Three years later, I bumped into him in the department hallway. He told me that he’d kept those letters. “I carry them around everywhere with me,” he said, and held up his old leather satchel. “When I have a really bad day, I read them. They keep me going.”
Every teacher needs a magic briefcase full of heartwarming student letters.
As a tenured faculty member at my college, I go through a periodic performance review every three years. For last year’s review, I had been saving materials — documenting my professional service and listing my community work in anticipation of sharing my passion for the profession. The meeting lasted only 20 minutes. My supervisor devoted the first 12 minutes to critiquing my paperwork — pointing out how I’d filled out the forms incorrectly, put things in the wrong order, failed to divide my “toolbox items” by academic year.
That left eight minutes to talk about my job performance. After we viewed my student evaluations, I showed her notes from two creative-writing students whose work had been published while taking my course. I also showed an invitation from another college to speak at its staff-development day, and an email from a suicidal student I’d taught who wanted me to know that she had finally walked across the stage at graduation. She wrote that I was a big reason she’d had the courage to come back, because “you believed in me when nobody else did.”
The administrator brushed off those examples and moved on to discuss performance rubrics and websites I could use to better track my effectiveness in the classroom.
I was so disheartened.
At home, looking through my performance documentation, I realized where I’d gone wrong. I’d assumed that what I deemed to be indicators of success would be considered as such by a supervisor. How naïve.
I want to spend another 20 years in this profession. I do not want to burn out, get cynical, or despise administrators (and their processes). I knew I needed a personal survival tool.
Every teacher needs a magic briefcase full of heartwarming student letters.
So I made a “Be Kind Portfolio” — as a way to be kind to myself and remind myself why I teach and why I serve students. It’s a more comprehensive version of Bob’s magic bag of essays. It’s the material culture we can shove into manila folders or cardboard boxes, the little but tangible things that demonstrate our successes — and those of our students.
All the materials from my performance review went into my new portfolio, organized by semester. Then I dug through my filing cabinet and pulled out nearly a decade’s worth of certificates, letters, conference programs, thank-you notes, newspaper clippings, and fliers for events I had organized. They all went in, too.
It took me an afternoon and two binders, but it became a lovely — and loving — experience. Who knew that I’d done so much work outside the classroom? Or that so many students and colleagues had been kind to me over the years?

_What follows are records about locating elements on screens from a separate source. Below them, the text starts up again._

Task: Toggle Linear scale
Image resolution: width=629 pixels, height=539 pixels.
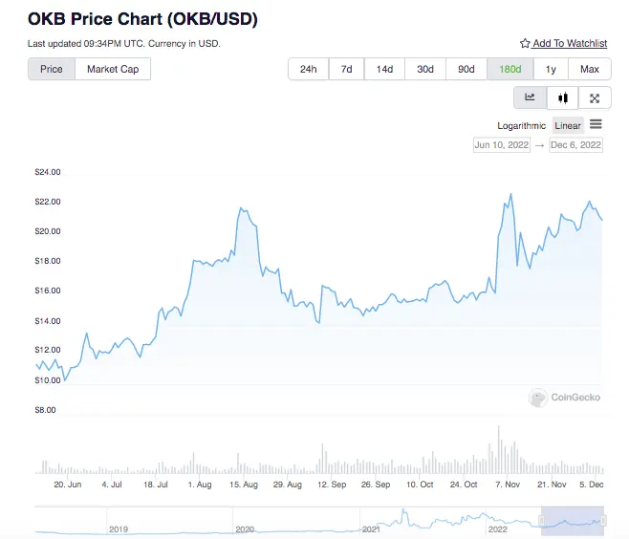Action: (568, 125)
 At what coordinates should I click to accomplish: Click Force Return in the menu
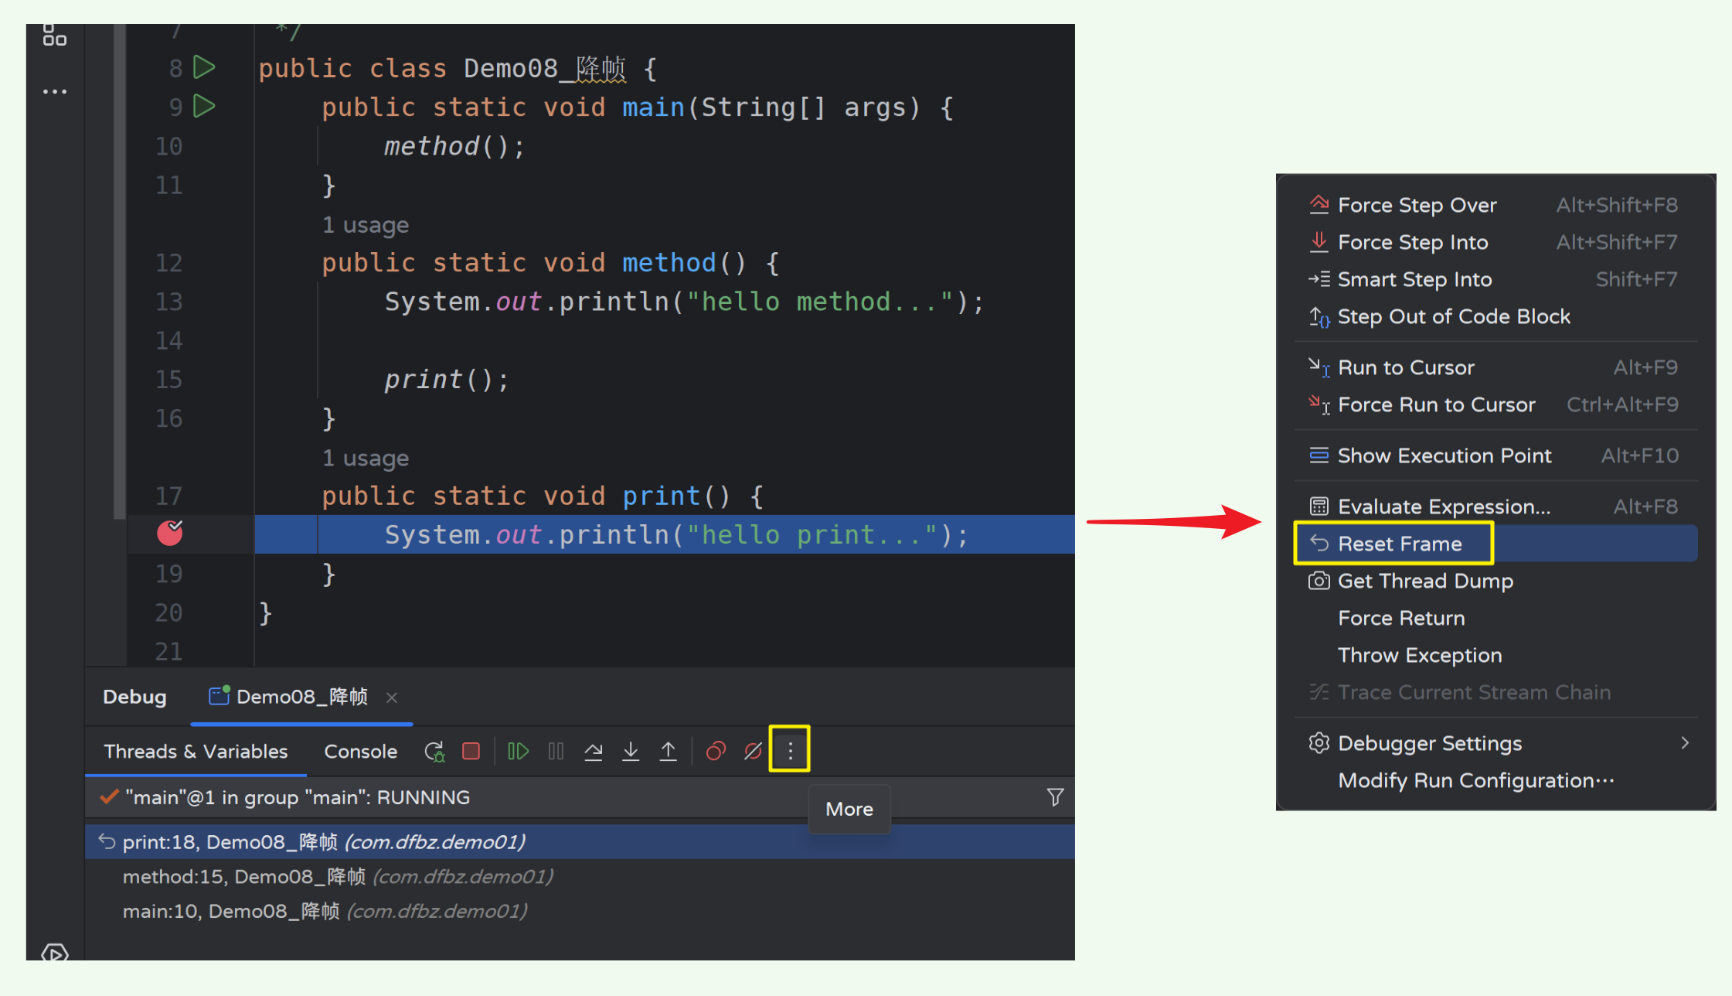[1401, 618]
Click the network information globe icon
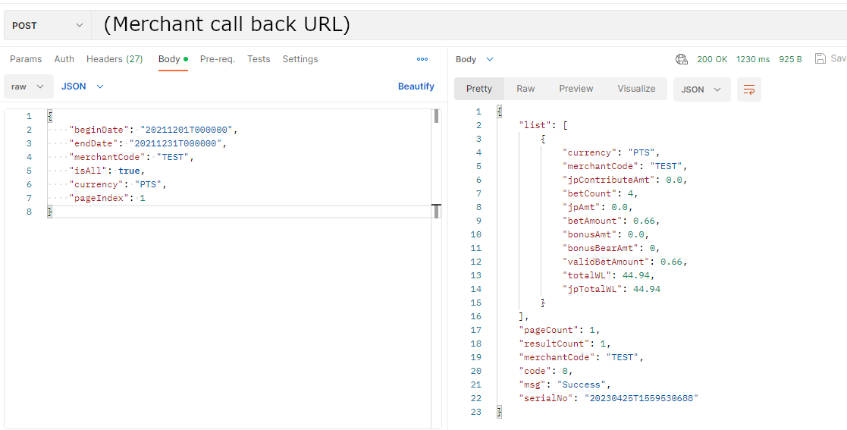Screen dimensions: 847x430 click(681, 59)
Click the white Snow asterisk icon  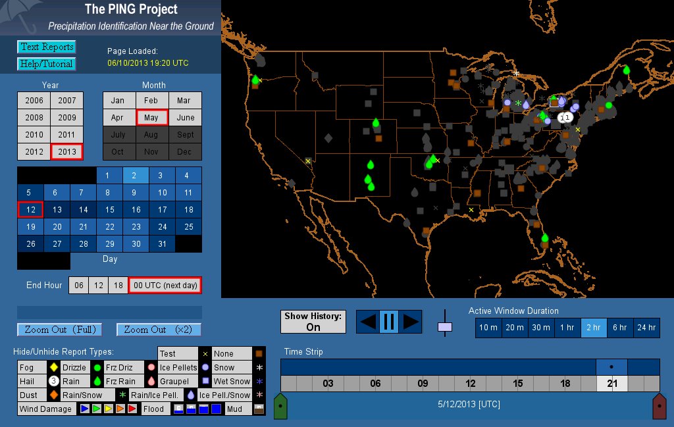259,367
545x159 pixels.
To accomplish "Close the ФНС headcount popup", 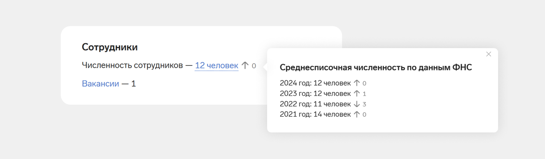I will coord(489,54).

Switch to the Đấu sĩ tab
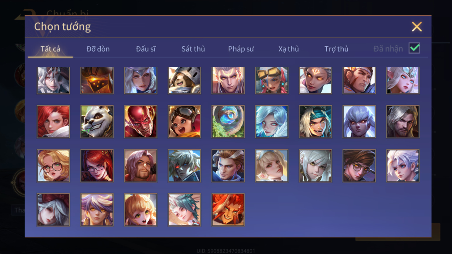pyautogui.click(x=146, y=49)
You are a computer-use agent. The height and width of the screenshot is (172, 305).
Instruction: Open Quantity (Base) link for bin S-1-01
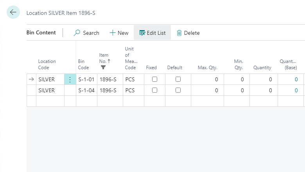tap(296, 79)
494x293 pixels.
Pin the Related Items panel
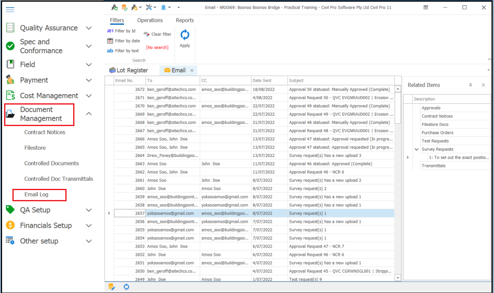pyautogui.click(x=470, y=85)
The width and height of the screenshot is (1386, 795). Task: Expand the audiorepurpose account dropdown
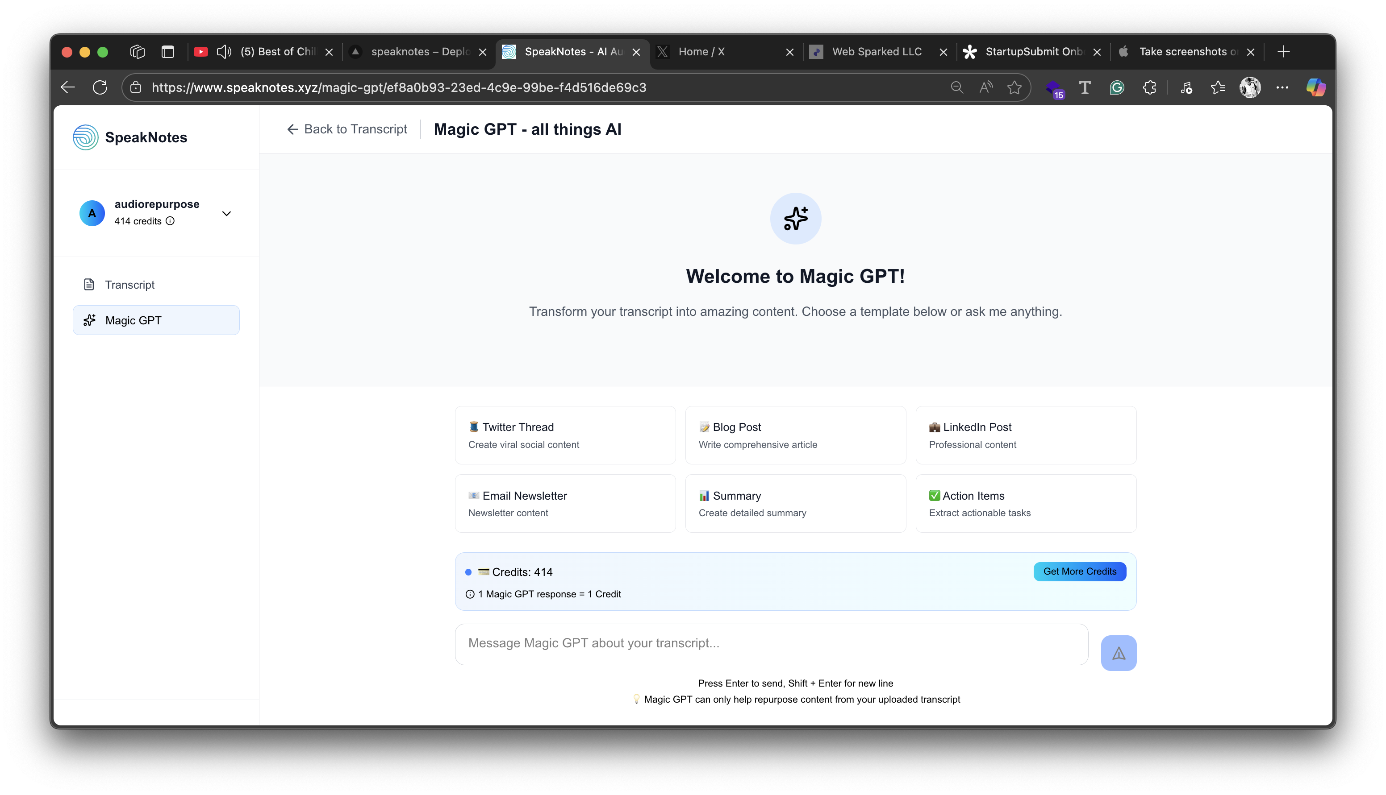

I even found a few dozen handwritten notes from a previous president of my college. He was the kind of leader who found out if you’d presented at a conference, made the newspaper, or helped an injured student in the hallway, and sent a note letting you know that you were making a difference. His notes went into the Be Kind Portfolio as well.
Each time I have materials that document my efforts as a professional in higher education, I three-hole-punch them (or slip them into a plastic sheath) and add them to the portfolio. On those tough days, I have a magic bag to dip into, much like Bob’s.

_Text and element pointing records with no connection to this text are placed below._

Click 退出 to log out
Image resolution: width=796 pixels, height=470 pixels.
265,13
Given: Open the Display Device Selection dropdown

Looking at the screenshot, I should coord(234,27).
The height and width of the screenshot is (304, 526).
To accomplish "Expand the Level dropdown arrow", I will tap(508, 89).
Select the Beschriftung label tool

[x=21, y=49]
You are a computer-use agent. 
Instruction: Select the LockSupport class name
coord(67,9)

(Bonus tip: You can use your Be Kind Portfolio to update your CV every few years.)
You may be fortunate enough to have supervisors who put process over product, people over paperwork. But if not, don’t despair. We’ve all been there. The trick is not to stay there — not to indulge in self-pity. Choose self-care instead.
Start a Be Kind Portfolio. Fill it with material culture that demonstrates your love for the profession, care for students, and commitment to your community. You’ll fill it up fast. And looking back through your portfolio on the low days will fill you up and get you back on track.
Your students need you to be that teacher: the one who goes the extra step, the one who takes care of herself so she can continue to care for others. Our profession needs your kindness.
Pam Whitfield is a tenured faculty member in English and in equine science at the Rochester Community and Technical College, in Minnesota.